Devashish Fuloria: The Big Brother house
Wake up, cricket, eat, cricket, sleep, repeat. Working with colleagues for long hours is one thing, working and living with colleagues for six weeks in a corner of the world, talking cricket day and night, and not being able to switch off from the game was a social experiment meant for television but without a million-dollar jackpot for the final survivor.
The cricket went on, a blur at most times, but still with a few vignettes in sharp focus. Tim Southee's burst against England, turbo-charged Eden Park games, Brendon McCullum's mad fielding, AB de Villiers' godly hitting, Wahab Riaz's spell - those few moments were life and friendship savers, the instances of everyone being on the same plane of cricket-induced insanity. Maybe there were secret cameras in this house and just maybe, in far-off Peru, on an obscure TV channel and at an obscure hour, the freak show was being followed. However, unlike the teams falling one by one, there were no evictions in the house. Like Australia, everyone survived.

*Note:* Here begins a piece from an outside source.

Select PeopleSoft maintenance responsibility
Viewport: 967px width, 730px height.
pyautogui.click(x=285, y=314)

Arya Yuyutsu: The Kane Train
"He shouldn't have taken that single..." yelled a fan as Trent Boult walked into the middle. Starc was bowling the spell of the tournament in Auckland and had brought Australia to the brink of an improbable win, given their meagre total of 151.
Boult negotiated the last two balls of the over and the tension was palpable. Williamson, though, was back on strike.

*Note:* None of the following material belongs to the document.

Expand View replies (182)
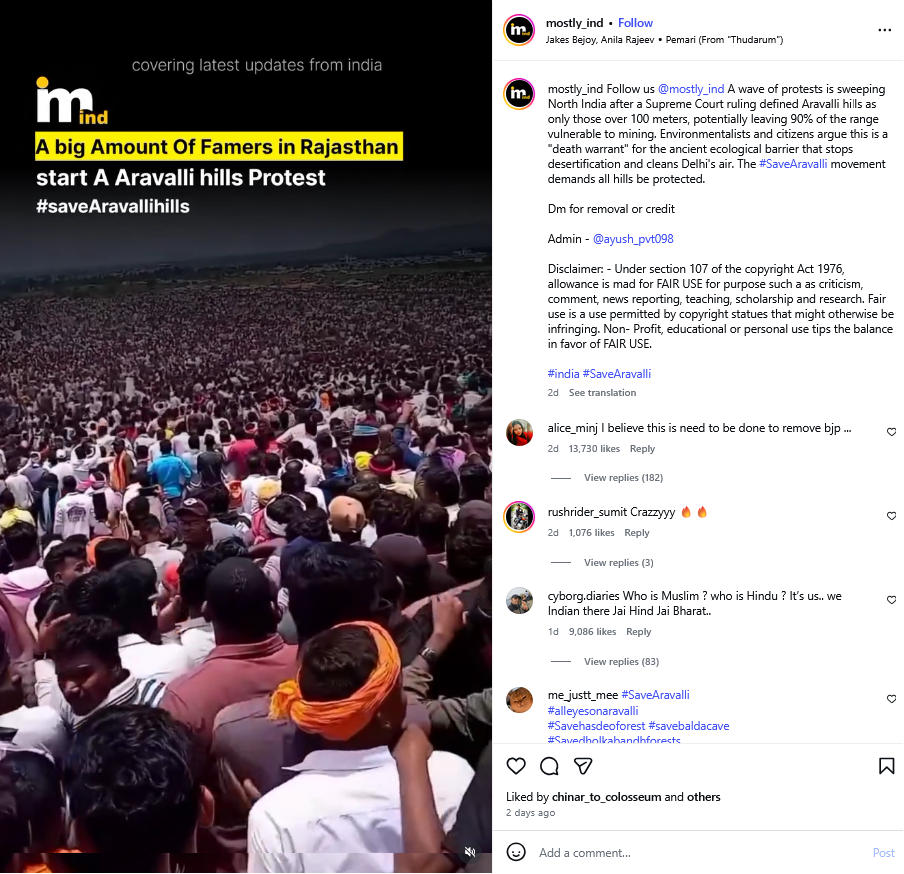 click(623, 477)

"Don't take a single," yelled another fan from the edge of his seat. Four to win. One wicket in hand. Pat Cummins with the ball.
A few brief moments later the Eden Park faithful became delirious. The "Kane Train", almost uncharacteristically, slapped the ball back over Cummins' head and into the stands.
Most modern day cricketers would've jumped in joy, exulted, celebrated and gone wild, justifiably so. But Kane, well, he smiled calmly, task completed, and walked back to his team-mates' back-pats.
"Kane train, you legend!" yelled a fan from the stands behind me.